Moving from Storm to Spark Streaming: Real-life Results and Analysis

Last Page: Storm vs. Spark Streaming: Developing With Each

Storm vs. Spark Streaming:
The Performance Comparison

TL,DR Version: Both scale to thousands of transactions per node per second. However Storm is more scalable. Both are durable. However, Storm lets you sleep more easily at night.

Speed Comparison: Storm processes any given transactions faster than Spark

Data traverses Storm faster—especially when traversing a multi-stage DAG. This is due to two reasons (the first is obvious, the second a surprise to many I have spoke with).

The Obvious: Storm is event driven. Its Spouts continuously check their inbound queues for messages. Assuming your queue has no backlog, your messages begin processing virtually instantaneously. On the other hand, Spark Streaming is a micro-batch. It only picks up messages on a timed interval (we tested batch intervals of 0.5 seconds and 1 seconds). Essentially you are adding:

50% x yourBatchIntervalTime x yourNumberOfStages

to the average processing time. This adds up when you are traversing 3-7 stages along a DAG.

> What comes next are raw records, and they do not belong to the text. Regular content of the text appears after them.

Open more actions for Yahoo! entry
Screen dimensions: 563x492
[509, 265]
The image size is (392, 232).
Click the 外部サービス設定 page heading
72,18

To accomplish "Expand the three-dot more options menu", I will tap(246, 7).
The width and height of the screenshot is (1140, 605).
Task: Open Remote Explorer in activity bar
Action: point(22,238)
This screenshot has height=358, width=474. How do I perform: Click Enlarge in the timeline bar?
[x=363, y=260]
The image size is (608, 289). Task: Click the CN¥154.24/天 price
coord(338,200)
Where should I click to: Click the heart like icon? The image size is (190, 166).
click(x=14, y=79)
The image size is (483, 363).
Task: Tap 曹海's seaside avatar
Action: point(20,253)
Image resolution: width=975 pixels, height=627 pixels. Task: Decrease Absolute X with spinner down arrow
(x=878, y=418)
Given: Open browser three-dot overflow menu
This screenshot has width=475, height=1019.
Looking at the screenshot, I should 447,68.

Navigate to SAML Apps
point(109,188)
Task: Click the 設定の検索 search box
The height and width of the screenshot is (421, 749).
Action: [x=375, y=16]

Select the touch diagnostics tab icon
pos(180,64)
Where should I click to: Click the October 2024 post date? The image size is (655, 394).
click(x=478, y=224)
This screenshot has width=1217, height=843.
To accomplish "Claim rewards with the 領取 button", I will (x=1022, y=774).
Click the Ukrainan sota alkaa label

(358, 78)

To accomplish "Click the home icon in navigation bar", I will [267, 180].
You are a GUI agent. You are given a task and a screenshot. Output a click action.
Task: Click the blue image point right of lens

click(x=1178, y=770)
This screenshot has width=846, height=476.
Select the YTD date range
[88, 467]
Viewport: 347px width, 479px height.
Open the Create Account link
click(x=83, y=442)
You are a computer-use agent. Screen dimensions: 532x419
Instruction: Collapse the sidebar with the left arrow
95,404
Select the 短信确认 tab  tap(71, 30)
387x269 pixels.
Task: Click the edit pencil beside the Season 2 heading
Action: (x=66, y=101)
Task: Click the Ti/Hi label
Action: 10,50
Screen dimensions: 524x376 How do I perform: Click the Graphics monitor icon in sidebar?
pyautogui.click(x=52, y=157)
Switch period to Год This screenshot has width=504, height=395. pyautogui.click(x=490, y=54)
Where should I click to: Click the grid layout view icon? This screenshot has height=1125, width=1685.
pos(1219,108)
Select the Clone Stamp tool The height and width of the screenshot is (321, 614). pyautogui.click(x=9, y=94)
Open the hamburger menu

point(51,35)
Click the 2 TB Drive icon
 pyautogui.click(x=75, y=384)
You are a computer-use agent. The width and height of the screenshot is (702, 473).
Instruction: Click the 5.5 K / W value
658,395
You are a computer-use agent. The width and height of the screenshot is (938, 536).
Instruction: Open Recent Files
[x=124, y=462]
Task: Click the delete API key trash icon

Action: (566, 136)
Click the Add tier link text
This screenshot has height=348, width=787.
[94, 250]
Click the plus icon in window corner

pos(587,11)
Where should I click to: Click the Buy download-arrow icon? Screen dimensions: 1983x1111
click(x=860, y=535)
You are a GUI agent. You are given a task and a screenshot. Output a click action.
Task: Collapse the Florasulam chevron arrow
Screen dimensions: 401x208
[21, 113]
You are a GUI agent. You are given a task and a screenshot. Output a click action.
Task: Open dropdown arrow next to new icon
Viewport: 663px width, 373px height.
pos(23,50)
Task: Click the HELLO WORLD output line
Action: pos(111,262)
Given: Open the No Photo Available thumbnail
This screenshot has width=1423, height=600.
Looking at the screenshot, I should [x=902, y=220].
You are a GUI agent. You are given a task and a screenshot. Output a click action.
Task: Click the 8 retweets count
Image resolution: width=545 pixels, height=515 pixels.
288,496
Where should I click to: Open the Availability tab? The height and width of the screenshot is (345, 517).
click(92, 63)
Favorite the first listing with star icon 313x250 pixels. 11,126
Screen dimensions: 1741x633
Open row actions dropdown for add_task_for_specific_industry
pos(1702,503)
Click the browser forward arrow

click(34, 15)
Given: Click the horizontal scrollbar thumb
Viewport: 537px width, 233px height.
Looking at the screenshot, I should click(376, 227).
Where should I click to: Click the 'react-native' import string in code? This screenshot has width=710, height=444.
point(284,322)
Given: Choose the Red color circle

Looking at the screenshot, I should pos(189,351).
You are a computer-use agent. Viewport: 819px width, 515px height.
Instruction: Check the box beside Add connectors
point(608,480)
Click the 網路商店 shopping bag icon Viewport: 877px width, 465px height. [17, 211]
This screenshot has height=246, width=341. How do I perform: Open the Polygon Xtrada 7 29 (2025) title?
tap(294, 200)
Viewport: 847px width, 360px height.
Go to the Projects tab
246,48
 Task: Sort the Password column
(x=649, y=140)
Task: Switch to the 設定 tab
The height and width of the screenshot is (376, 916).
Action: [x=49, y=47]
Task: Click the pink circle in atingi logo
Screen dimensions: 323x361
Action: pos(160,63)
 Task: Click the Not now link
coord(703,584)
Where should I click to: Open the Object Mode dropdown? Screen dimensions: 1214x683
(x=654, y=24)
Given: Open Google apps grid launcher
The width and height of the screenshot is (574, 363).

The Not-So-Obvious: Storm topologies run indefinitely. That means they setup things like sessions to Cassandra, HDFS and Kafka once and keep these for life (most drivers are good enough to reestablish these if they die at some time). That means this overhead is only incurred at startup, making processing faster. However, each Spark RDD is a new process. Each must re-establish a new session every time a new batch process starts (e.g., every second, for every partition on the RDD). That is a good amount of overhead.

Storm could process our five-stage DAG, re-queuing each stage in Kafka, in 66 msec. Spark Streaming averaged 2,561 msec to this: 38x longer.

Scalability: Spark Has Higher Throughput

Storm may be faster. But Spark could process more data in the same window in time. Here is one example of where micro-batches are more efficient, especially when receiving thousands of streams of data in parallel. After much tuning of partition sizes, batch sizes, etc., we found that Spark could process 45x more transactional throughput on a per CPU basis.

* * *

What wins out with 45x more throughput vs. 38x more speed? As our data takes seconds to reach us from remote sensors and customers, Spark wins. However, if I were automating stock trades (with a black fiber line tied with into the NYSE), I would pick Storm.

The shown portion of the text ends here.